Though it may not be obvious, the 1999 Hollywood hit Notting Hill, starring Julia Roberts and Hugh Grant, addresses a dramatic theme that's been around for hundreds, if not thousands of years — and which also drives this week's opera, a 17th-century tragedy by Jean-Baptiste Lully.
In the movie, Grant's character, a sort of British everyman named William, falls in love with a superstar movie actress named Anna, played by Roberts. The affair goes swimmingly at first, but their two worlds inevitably collide and she dumps him.
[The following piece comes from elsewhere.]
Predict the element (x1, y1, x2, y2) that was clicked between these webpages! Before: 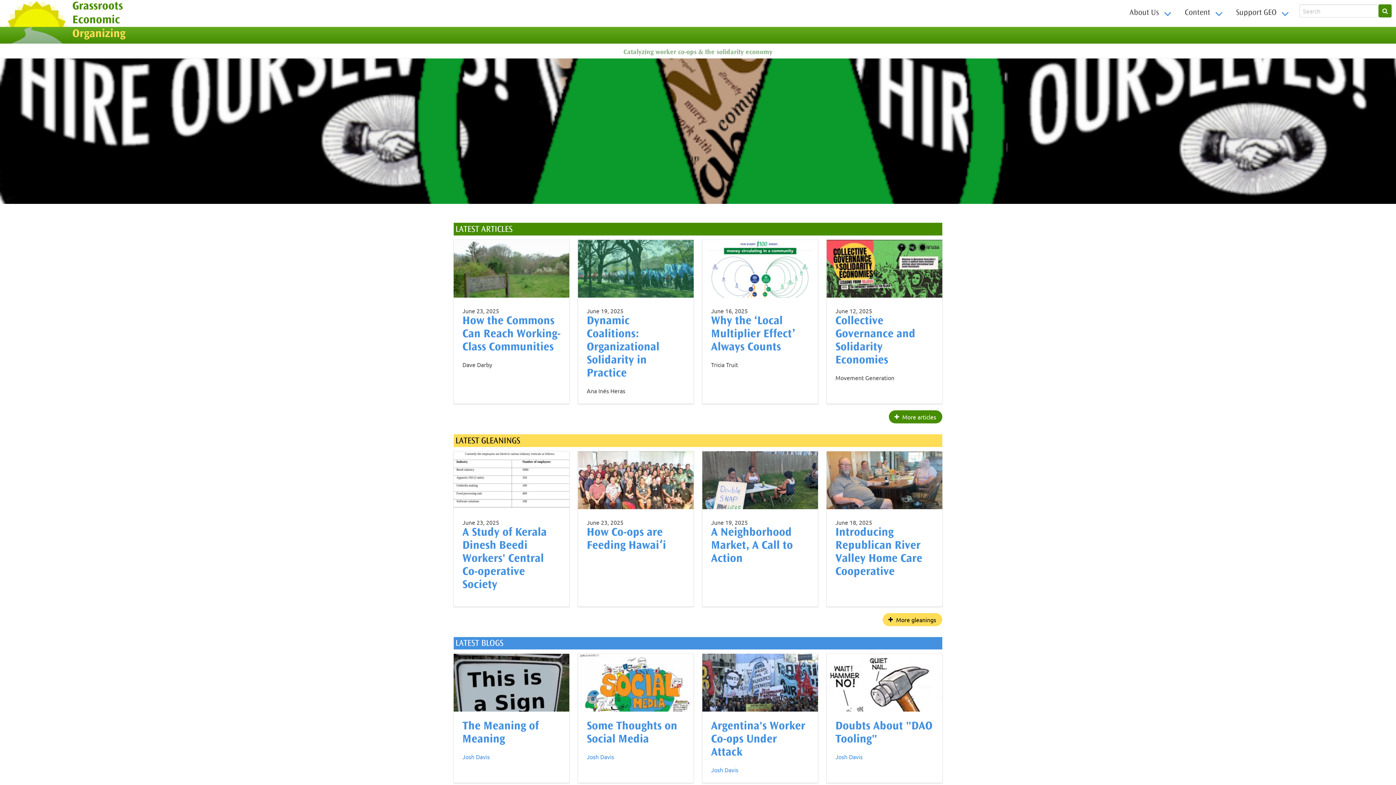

Eventually, it all works out, but not without a whole lot of heartache in the meantime.
In a key scene, during a well-lubricated, late-night bull session, William looks to one of his buddies for consolation. "Let's face it," says the friend. "Anna's a goddess. You know what happens when mortals get involved with the gods." "Buggered, is it?" says William. "Every time," replies the friend. And the title character in Lully's Atys might well have used that same advice.
The opera was composed in 1676, and it's in a genre that Lully largely invented, called tragédie en musique — tragedy in music. The style dominated opera in France for much of the century. Yet ironically, Lully himself wasn't French.
He was born in Italy in 1632 as Giovanni Battista Lulli. He moved to France at age 13 to teach Italian to a teenaged cousin of the French king, Louis XIV, whose patronage was also a driving force in the development of early French opera. The composer eventually became a French citizen, changing his name in the process.
In Atys, the title character is a young man in Phrygia who seems to be living a charmed life. He's best friends with the king, he's in love with a beautiful woman and he's about to be given a powerful new job. Then he catches the eye of Cybèle, a romantically inclined goddess who won't take "no" for an answer.
On World of Opera, host Lisa Simeone brings us a production from the Opéra Comique in Paris, featuring one of the world's finest Baroque ensembles, Les Arts Florissants, with conductor William Christie. The stars are tenor Bernard Richter as Atys, soprano Emmanuelle de Negri as Sangaride, the woman he loves, and mezzo-soprano Stéphanie d'Oustrac as the dangerously petulant Cybèle. The opera, which was co-produced by Opéra Comique, Brooklyn Academy of Music (BAM), Théâtre de Caen, Opéra National de Bordeaux and Les Arts Florissants, will be staged in Brooklyn at BAM later this month.